Probably something like https://gist.github.com/ but with tags and search capabilities.

4
  • jekyllrb.com is a static site generator thhat has built-in blogging capabilities and should be able to do everything (except maybe the full text search). its compatible with github pages if easy hosting is a priority Jan 24, 2021 at 15:08
  • I regret mentioning "knowledge base." In my defense I can only say I didn't know what to expect. That is probably the reason I gave a broader phrasing, to avoid being left with no suggestions. But my priorities are generally, "blog is preferred over wiki, online service over self-hosted solution." I could probably change the question, but that would most likely make the answers less relevant.
    – x-yuri
    Jan 24, 2021 at 16:12
  • if youre looking for an online service blog solution, i'd still say jekyll is a lot closer to "online service" (if you host on github pages) than something "self-hosted" if youre familiar with github. you pretty much put your jekyll site in a github repository and turn on github pages and it hets automatically hosted for you. Theres also a few blogging platforms out there like wordpress that can help provide the "online service + blog" functionality for free as well Jan 24, 2021 at 16:17
  • Well, I suspected you can do that with Jekyll. Another alternative would probably be Vercel. At least it let's one turn their repository into a site. The wiki solutions and Wordpress... they might be good. But for some reason I feel like avoiding them. Let's call it a personal bias. For now I'm experimenting with GitHub Gist. More on it in my other comment.
    – x-yuri
    Jan 24, 2021 at 16:33

2 Answers 2

1

You can try Read the Docs is the more appropriate I've seen for this.

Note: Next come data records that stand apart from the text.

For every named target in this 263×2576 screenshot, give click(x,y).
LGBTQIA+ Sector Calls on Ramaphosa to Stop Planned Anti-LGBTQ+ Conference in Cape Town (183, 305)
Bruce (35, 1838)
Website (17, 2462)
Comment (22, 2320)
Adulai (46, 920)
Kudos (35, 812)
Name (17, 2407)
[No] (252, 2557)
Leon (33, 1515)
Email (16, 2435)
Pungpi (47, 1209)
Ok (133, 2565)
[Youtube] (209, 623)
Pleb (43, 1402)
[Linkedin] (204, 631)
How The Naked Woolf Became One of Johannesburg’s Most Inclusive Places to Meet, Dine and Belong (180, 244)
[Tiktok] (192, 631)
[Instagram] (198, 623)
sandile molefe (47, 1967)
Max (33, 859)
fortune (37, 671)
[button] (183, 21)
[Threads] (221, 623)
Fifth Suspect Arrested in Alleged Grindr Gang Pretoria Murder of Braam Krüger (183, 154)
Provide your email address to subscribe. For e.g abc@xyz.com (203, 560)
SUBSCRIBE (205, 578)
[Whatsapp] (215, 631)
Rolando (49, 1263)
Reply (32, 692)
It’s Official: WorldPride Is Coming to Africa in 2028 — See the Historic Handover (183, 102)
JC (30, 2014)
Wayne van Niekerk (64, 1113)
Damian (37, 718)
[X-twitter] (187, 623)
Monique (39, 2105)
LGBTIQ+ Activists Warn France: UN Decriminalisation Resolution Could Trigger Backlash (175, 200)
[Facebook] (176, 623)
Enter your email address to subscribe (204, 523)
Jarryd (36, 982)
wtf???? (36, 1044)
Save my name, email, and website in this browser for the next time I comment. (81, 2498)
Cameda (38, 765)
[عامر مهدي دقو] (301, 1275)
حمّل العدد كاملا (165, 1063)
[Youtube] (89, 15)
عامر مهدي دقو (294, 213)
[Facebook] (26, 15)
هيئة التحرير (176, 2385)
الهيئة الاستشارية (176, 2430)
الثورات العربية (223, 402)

Here you can see their own documentation: https://docs.readthedocs.io/en/latest/

0

Seems like a good opportunity for a wiki. It's been a while since I looked into wikis, but when I did, I particularly liked DokuWiki as it was easy to implement and seemed well suited to documentation. It supports blogs via plugins such as blog or blogtng. WikiMatrix is a nice site for comparing wiki options and you may find a better option there.

2
  • Do you think it makes sense to run a full-fledged wiki? It appears there's more to search capabilities of GitHub Gist than I thought. And there's also Lapton.
    – x-yuri
    Jan 20, 2021 at 11:58
  • I can’t answer that, but many wikis are quite light weight and easy to use.